A series of chairs made for a 1968 show in Essen, Germany, was outfitted with s/m-ish straps and large apertures in the seats. Taxidermied buzzards and crows hover on the backs of the reconfigured furniture. Corpses and body parts show up in works like The Tomb (1967), later rechristened Death of a Hippie, a pink ziggurat housing a wax cast of the artist's body with his tongue dangling out suggestively.
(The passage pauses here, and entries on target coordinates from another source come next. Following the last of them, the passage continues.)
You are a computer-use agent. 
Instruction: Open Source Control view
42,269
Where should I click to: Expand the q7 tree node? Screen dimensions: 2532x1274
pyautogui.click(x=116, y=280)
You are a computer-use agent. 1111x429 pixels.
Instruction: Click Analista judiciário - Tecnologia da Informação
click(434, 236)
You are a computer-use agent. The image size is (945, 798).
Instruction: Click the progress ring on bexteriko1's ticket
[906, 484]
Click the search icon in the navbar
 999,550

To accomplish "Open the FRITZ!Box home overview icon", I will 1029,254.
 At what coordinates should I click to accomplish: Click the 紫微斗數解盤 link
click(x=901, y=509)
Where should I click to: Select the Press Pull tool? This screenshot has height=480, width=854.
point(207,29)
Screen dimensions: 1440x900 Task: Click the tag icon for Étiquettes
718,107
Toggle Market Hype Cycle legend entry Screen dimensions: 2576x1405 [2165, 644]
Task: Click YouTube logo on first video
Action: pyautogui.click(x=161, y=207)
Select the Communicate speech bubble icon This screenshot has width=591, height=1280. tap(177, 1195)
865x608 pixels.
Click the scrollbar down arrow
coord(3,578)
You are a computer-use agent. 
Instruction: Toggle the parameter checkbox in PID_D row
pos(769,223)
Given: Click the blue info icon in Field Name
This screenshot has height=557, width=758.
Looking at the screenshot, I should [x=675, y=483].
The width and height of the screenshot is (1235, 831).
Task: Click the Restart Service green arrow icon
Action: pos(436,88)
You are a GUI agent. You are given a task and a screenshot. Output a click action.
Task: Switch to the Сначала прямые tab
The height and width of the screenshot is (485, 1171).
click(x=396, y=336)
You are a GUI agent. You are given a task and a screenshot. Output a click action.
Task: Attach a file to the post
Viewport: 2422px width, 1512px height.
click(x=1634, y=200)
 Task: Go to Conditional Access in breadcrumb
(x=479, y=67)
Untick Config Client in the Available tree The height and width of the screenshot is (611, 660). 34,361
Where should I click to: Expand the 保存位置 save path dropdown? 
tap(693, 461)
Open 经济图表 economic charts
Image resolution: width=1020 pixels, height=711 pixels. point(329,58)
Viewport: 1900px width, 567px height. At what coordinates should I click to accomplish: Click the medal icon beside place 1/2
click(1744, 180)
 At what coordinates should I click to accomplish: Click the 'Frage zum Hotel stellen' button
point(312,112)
When you read about Thek's visit to the Capuchin catacombs near Palermo, Sicily, in the early '60s, the later sex-death drive registers even more keenly. Inside a corridor lined with windowed coffins, Thek wrote, "I opened one and picked up what I thought was a piece of paper; it was a piece of dried thigh. I felt strangely relieved and free. . . . We accept our thing-ness intellectually but the emotional acceptance of it can be a joy."

Alter-ego effigy works like Hippie and The Fishman (1968) echo that experience. But thing-ness began to dissolve in the late '60s as Thek worked collaboratively to create ephemeral installations, often in museums in Europe. It was a period with more institutional latitude than the present. Thek would cover museum light fixtures with bags and light the show with candles to create a theatrical environment. In 1971, Thek and his band of artists were given the keys to Stockholm's Moderna Museet and allowed to come and go as they pleased. (Try running that past a museum legal department today.)

Not all the work here is remarkable; in fact, much of it isn't particularly satisfying except read through the lens of poetic absence. Major works—including Death of a Hippie and the Ark, Pyramid installation for "documenta 5" in 1972—were disassembled and/or lost. In the '70s and '80s, Thek returned to painting, making brushy, abstract-expressionistic works on newspaper, which are intermittently interesting. One painted over a New York Times article provides a stunningly fitting subtext, however. It reads: "John Wimber's blond curly hair and bushy beard are turning gray now, but he retains the countercultural verve of the 1960's. A rock musician, about to leave on a nationwide tour, he became a convert to the evangelical 'Jesus' movement. He never made the trip, he says, because the Lord led him in another direction."

The beauty of Thek's career—although this show unfortunately posits him more as an object maker than a creator of theatrical, ephemeral environments—is that his trajectory led perennially in another direction. And it didn't end in his own, singly authored work or collaborations, but in its contiguity with and (sometimes indirect) impact on others: Marcel Broodthaers, Ed Kienholz, Paul McCarthy, Franz West, Kiki Smith, Robert Gober, Mike Kelley, Damien Hirst, Matthew Barney, Mark Dion.

Many of these artists, interestingly, are included in the current installation of the permanent collection on the Whitney's fifth floor. It, too, is a slightly frustrating display—limited, in this case, to what's on hand in the collection. But you see in some of the works the reverberations of Thek (and to some extent Sontag), who viewed art not as a text or discrete, formalist object, but as a liminal process and that messiest of entities: a vehicle for spiritual transportation.